Ha avuto regolarmente luogo quest’oggi, giovedì 28 novembre, il colloquio tra l’ergastolana Luisa De Stefano, la donna-boss del Rione De Gasperi di Ponticelli, e le parenti che dall’ex roccaforte dei Sarno si sono recate presso il penitenziario femminile di Piacenza, dove la donna è attualmente detenuta.
Un esito tutt’altro che scontato, in virtù del diniego incassato dagli stessi parenti della De Stefano la scorsa settimana quando, a fronte dei chilometri percorsi per incontrare la detenuta, si erano viste rispondere picche, perchè alla donna erano stati bloccati i colloqui.
Un diniego clamoroso che ha subito destato allarmismo tra gli interpreti della malavita ponticellese, per un motivo in particolare: questa prassi, in genere, viene applicata anche quando un detenuto decide di diventare un collaboratore di giustizia, per evitare che possa ricevere intimidazioni e pressioni dai parenti per indurlo a ritrattare.

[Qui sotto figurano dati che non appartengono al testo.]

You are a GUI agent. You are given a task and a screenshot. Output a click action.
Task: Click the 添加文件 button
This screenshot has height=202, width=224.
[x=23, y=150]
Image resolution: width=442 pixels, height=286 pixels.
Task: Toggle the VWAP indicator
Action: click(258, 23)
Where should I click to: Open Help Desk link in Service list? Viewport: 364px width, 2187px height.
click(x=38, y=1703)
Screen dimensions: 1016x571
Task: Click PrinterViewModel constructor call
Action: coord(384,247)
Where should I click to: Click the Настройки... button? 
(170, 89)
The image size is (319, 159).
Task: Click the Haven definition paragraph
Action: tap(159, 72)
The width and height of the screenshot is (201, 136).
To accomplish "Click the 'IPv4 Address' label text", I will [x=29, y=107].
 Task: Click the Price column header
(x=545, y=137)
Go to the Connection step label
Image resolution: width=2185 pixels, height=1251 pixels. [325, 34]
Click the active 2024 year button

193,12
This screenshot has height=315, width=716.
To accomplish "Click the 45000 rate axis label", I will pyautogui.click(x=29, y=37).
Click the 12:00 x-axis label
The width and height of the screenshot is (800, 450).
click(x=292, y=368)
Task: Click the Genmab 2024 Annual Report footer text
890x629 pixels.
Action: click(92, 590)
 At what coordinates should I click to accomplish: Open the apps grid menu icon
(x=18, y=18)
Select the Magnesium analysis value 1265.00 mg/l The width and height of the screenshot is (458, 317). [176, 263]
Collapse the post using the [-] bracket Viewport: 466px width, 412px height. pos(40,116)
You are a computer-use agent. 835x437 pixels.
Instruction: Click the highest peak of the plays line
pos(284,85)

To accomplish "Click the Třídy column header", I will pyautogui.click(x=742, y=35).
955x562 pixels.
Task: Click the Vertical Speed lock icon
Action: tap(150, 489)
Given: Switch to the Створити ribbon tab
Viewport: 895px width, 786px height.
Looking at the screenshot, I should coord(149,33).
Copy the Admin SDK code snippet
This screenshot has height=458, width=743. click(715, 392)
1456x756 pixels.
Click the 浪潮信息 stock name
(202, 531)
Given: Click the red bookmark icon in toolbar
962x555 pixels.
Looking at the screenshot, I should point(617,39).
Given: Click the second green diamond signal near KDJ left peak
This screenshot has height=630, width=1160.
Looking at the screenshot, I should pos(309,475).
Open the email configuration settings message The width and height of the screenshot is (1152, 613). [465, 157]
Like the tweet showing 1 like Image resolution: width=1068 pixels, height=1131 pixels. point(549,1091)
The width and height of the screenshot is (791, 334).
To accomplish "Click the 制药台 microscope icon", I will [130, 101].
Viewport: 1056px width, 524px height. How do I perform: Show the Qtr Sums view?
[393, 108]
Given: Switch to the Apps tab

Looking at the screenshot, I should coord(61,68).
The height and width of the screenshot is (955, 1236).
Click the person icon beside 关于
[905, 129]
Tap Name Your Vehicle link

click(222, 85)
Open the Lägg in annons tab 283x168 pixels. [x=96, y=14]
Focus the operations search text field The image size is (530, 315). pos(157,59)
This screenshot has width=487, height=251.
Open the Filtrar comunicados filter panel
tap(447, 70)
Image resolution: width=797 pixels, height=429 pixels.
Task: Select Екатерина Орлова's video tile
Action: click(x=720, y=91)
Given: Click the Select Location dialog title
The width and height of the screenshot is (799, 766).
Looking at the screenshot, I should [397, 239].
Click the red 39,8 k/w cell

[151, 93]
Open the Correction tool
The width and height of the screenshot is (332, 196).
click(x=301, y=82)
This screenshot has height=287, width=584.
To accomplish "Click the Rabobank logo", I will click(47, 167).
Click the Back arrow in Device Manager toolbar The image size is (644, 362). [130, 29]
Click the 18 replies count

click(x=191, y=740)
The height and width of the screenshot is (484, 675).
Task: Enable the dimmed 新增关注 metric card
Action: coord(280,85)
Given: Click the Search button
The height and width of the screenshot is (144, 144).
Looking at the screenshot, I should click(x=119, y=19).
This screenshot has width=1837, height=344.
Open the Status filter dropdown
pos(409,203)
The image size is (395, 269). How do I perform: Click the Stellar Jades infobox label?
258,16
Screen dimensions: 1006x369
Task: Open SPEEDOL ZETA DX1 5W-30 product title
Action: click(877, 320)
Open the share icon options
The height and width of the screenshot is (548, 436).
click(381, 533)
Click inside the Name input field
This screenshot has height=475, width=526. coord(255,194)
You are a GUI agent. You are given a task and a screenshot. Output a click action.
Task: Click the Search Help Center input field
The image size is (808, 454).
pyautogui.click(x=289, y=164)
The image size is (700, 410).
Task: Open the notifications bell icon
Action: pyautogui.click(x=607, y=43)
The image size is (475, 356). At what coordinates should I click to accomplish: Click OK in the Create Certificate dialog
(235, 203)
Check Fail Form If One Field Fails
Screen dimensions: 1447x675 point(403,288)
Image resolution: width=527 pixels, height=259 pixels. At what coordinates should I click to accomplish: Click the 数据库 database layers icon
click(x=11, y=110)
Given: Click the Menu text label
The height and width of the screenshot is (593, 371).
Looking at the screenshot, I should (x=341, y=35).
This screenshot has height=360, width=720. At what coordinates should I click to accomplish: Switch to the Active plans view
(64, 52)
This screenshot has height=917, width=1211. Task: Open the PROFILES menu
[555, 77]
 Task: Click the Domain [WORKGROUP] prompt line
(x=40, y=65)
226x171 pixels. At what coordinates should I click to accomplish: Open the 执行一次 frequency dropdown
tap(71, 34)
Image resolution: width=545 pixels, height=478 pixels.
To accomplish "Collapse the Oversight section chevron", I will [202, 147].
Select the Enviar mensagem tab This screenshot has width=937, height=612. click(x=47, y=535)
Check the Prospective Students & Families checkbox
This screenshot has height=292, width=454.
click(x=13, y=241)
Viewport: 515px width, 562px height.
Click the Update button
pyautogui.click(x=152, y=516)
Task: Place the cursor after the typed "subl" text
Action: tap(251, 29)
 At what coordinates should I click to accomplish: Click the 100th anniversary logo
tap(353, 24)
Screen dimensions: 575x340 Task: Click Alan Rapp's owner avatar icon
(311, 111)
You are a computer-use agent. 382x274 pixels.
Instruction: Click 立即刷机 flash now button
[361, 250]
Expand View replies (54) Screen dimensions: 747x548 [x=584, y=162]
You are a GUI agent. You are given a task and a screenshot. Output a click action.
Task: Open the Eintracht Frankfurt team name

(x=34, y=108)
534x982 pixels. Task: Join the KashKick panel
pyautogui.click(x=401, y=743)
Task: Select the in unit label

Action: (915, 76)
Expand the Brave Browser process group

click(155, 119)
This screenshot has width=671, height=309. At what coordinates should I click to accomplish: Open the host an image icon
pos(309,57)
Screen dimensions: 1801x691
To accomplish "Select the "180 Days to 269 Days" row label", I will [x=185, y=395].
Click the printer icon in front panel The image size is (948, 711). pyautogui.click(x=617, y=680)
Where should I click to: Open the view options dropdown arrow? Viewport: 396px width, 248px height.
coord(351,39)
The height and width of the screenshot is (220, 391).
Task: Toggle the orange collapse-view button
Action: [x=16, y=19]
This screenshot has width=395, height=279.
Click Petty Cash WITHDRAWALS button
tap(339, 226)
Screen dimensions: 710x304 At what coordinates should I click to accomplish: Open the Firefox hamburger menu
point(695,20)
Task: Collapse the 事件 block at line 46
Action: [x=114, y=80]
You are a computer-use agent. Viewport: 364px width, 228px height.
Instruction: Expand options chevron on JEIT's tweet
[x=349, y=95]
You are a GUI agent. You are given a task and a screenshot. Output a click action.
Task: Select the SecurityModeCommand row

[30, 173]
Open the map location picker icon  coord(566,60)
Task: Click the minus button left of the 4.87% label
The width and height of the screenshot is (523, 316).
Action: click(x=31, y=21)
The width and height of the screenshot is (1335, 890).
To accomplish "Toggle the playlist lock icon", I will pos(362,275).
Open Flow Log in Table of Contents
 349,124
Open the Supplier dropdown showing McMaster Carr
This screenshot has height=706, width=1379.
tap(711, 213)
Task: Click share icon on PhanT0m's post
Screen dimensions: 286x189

Una “mamma-camorra” tutta d’un pezzo, Luisa De Stefano, che viene descritta come una donna-boss disposta più “a morire che a tradire”, soprattutto per le conseguenze che le dichiarazioni rese dagli ex boss del clan Sarno – clan d’appartenenza di suo marito, Roberto Schisa – hanno riversato sulla sua famiglia in termini di arresti. Tuttavia, l’estate scorsa, il suo primogenito nonchè rampollo del clan di famiglia, Tommaso Schisa, ha deciso di pentirsi. Un clamoroso colpo di scena, oltre che un duro colpo all’onore di una famiglia camorristica e dedita all’ossequiosa osservazione delle regole d’oro della malavita, che ha portato la maggior parte dei parenti a rinnegare “l’infame”, compresa sua madre.
Luisa De Stefano nutre un amore viscerale e morboso per il suo primogenito, tant’è vero che ha tatuato sull’avambraccio destro il suo nomignolo. Inoltre, anche l’altra figlia della donna ha deciso di seguire la strada intrapresa dal fratello, accettando di entrare nel programma di protezione destinato ai parenti dei collaboratori di giustizia. I figli si ricongiungeranno, dunque, non appena Tommaso Schisa avrà regolato i conti con la legge, e si ritroveranno liberi di ricominciare una nuova vita, in un’altra città, lontano da tutti e da tutto, soprattutto dalle spietate logiche della camorra. Una consapevolezza che potrebbe incidere notevolmente sulla forza di volontà della donna, unitamente all’idea di essere stata condannata a trascorrere il resto della vita in carcere.
Diversi, dunque, i fattori che lasciavano presagire che i clan all’ombra del Vesuvio potevano prepararsi a fare i conti l’ennesimo contraccolpo frutto di un altro ed inaspettato colpo di scena, tuttavia non è il pentimento della “mamma-camorra” del Rione de Gasperi la motivazione che ha spinto i giudici a bloccare i colloqui in carcere alla De Stefano.
La ragione, in realtà, è molto più semplice e di carattere strettamente burocratico.